The Definition of “WHMIS”
The definition of WHMIS is “Workplace Hazardous Materials Information System”. The abbreviation is commonly pronounced as “WIM-IS”, and is the national hazard communication standard in Canada. There are numerous elements to the Workplace Hazardous Materials Information System, including: worker education and training programs, the provision of Material Safety Data Sheets (MSDS) and cautionary labeling of hazardous controlled products. What is a “controlled” product? This is simply a product/substance/chemical which is regulated under WHMIS legislation.
On October 31st, 1988 – WHMIS became a Canadian law. It was developed by a series of representatives from Industry & Labour, and Government. Many people question who ultimately enforces this law. On a provincial level, it is enforced by provincial or territorial Health & Safety Agencies. Federally speaking, WHMIS is enforced by HR Development Canada (Labour Branch).
WHMIS was created to assist Canadian workers in their “right to know” about the hazards associated with the products, chemicals and materials that they handle on a daily basis. This system helps to educate workers, and build their knowledge on safe practices and preventive measures in the workplace.

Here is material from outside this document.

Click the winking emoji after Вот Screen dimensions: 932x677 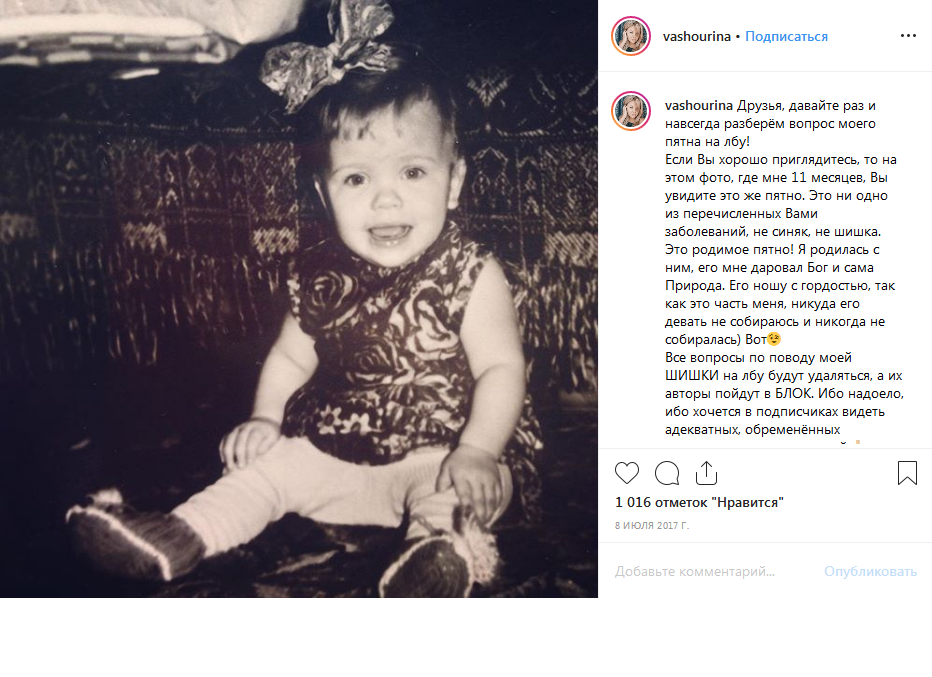(773, 339)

Having specific training and knowledge empowers employees, and lowers the risk of workplace health and safety incidents.
There are various levels of responsibility, depending on an individual’s role. Suppliers, workers and employers all have some responsibility, when everyone is doing their part – a safe and successful workplace is achievable. Let’s take a closer look at these three areas of responsibility.
A supplier is defined as the person who sells or imports products. When a supplier sells a controlled product to a customer, they must affix the appropriate WHMIS label on the packaging, and include an up-to-date MSDS Sheet with the shipment.
The employer generally deals directly with the supplier, and enters into contractual agreements to purchase products. The employer is responsible for establishing educational and training programs, ensuring that controlled products are labeled, and that an MSDS is readily available for workers using these specific products. It is also the responsibility of the employer to maintain the MSDS library and replace sheets as they reach their expiration date.
The worker’s responsibilities vary greatly from those of the supplier and the employer. It is expected that each worker actively participate in the training programs required, and that they use the knowledge gained to work safely and effectively in the workplace. If the worker ever witnesses an un-safe act, or notices anything that would create non-compliance (for example: a missing label, or expired MSDS) they must notify the employer immediately.
As you can see, the definition of WHMIS (Workplace Hazardous Materials Information System) is not simple. It is important that every supplier, employer and worker be WHMIS certified. Certification, training and knowledge will help to breed healthier and safer workspaces for Canadian businesses.